An accidental collision during agricultural protests in France causes the death of a woman and her daughter |

A farmer and her daughter died this Tuesday after a vehicle crashed into a barricade erected on a road in southwestern France. The accident, in which her husband and father was also injured, occurs in the midst of farmers’ protests in the country, a mobilization that is growing every day and generating concern within the Government of centrist Emmanuel Macron. The prime minister, Gabriel Attal, met on Monday with the main union in the sector and will do so this Tuesday with two others.

The victims, a 35-year-old farmer and her 14-year-old daughter, were run over at 5:45 a.m. during a road block in Pamiers, a town in the southwest of France located a few kilometers from the border with Spain. Both were with their 40-year-old husband and father, who was seriously injured. The death of the teenager, who was in a “critical condition”, was announced by the Foix Prosecutor’s Office at night.

The first indications are that the accident was not premeditated. The Prosecutor’s Office has opened an investigation for “aggravated involuntary manslaughter and aggravated injuries.” The three occupants of the vehicle have been arrested, according to the Public Ministry. The car crashed into a straw wall, erected in the context of the mobilization that has shaken the country since Thursday.

“This drama further legitimizes our struggle,” Luc Smessaert, vice president of the FNSEA agricultural union, the first in France, reacted to BFMTV. The country’s farmers have been protesting for days against rising energy costs and European environmental rules. France is the leading power in the European Union sector and is the first recipient of CAP funds, the bloc’s common agricultural policy.

Since Thursday, several highways in the country have been blocked, such as the A-64, a road that connects Toulouse, in the south, with Bayonne, in the southwest. The mobilization has spread to the entire territory, from north to south and from east to west, with tractors blocking the path with the help of bales of straw.

The main unions threaten to intensify their actions. “The magnitude of what is being prepared will not be altered by this tragedy,” said Arnaud Rousseau, president of the FNSEA, the powerful union created in 1946 and claiming 212,000 participants. “The fight continues,” he insisted on the RMC radio station.

Jérome Bayle, one of the figures of the protest movement, warned on Monday that farmers were ready to paralyze the capital, Paris, and boycott the next agricultural show in February to be heard by the authorities. The moment is key. The European elections are in June.

The Government, meanwhile, seeks to prevent the first sparks from turning into a fire. “I have asked the Government to fully mobilize to provide concrete solutions to the difficulties they face,” the president, Emmanuel Macron, said on the social networkafter the tragedy.
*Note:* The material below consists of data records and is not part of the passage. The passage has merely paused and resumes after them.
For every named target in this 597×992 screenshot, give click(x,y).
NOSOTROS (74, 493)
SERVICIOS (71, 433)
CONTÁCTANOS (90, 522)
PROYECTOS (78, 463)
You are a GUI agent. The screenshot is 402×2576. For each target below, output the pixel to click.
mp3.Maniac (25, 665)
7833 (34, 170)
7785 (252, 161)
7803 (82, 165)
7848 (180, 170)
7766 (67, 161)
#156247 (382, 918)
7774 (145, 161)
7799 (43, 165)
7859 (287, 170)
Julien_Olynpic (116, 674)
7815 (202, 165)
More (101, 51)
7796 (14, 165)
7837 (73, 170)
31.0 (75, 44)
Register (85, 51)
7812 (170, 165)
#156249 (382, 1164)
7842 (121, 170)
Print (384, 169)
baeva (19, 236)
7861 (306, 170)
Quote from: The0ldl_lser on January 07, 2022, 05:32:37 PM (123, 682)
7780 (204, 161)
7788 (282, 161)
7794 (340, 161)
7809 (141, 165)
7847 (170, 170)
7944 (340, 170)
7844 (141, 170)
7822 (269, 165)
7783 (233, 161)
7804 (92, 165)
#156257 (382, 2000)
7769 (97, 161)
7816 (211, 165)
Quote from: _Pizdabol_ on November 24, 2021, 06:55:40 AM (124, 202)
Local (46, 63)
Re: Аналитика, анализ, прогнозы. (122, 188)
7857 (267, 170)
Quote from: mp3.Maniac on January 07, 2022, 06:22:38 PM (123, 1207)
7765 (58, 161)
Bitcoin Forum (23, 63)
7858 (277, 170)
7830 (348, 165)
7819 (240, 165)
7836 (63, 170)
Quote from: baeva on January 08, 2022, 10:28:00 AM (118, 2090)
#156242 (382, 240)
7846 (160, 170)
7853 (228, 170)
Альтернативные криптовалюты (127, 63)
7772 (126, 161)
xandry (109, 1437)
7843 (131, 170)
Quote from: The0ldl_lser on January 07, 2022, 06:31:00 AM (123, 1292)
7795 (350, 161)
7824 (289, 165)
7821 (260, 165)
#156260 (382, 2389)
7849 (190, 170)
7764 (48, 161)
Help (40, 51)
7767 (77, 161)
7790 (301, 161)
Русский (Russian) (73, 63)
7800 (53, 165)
The Executive has already taken the first steps. The new prime minister, Gabriel Attal, met on Monday with the two major unions, but without announcing any particular measures. This Tuesday he also has meetings with other unions to try to calm the crisis.

It is his first exam since he took office on January 11, succeeding Élisabeth Borne. The Minister of Agriculture, Marc Fesneau, also participated in Monday’s meeting, who has promised a response from the Government before the end of the week.

French farmers are demanding measures ranging from administrative simplification to faster compensation in the event of disasters. The first protests began in autumn, with the overturning of signage panels at the entrance to towns to warn of the feeling of abandonment.

Discontent is fertile ground for the National Rally, the far-right party that leads the polls in France for the upcoming European elections in June. Over the weekend, its president, Jordan Bardella, traveled to the Gironde department, in the southwest, to speak with representatives of the sector. Attal did the same, about 600 kilometers further north.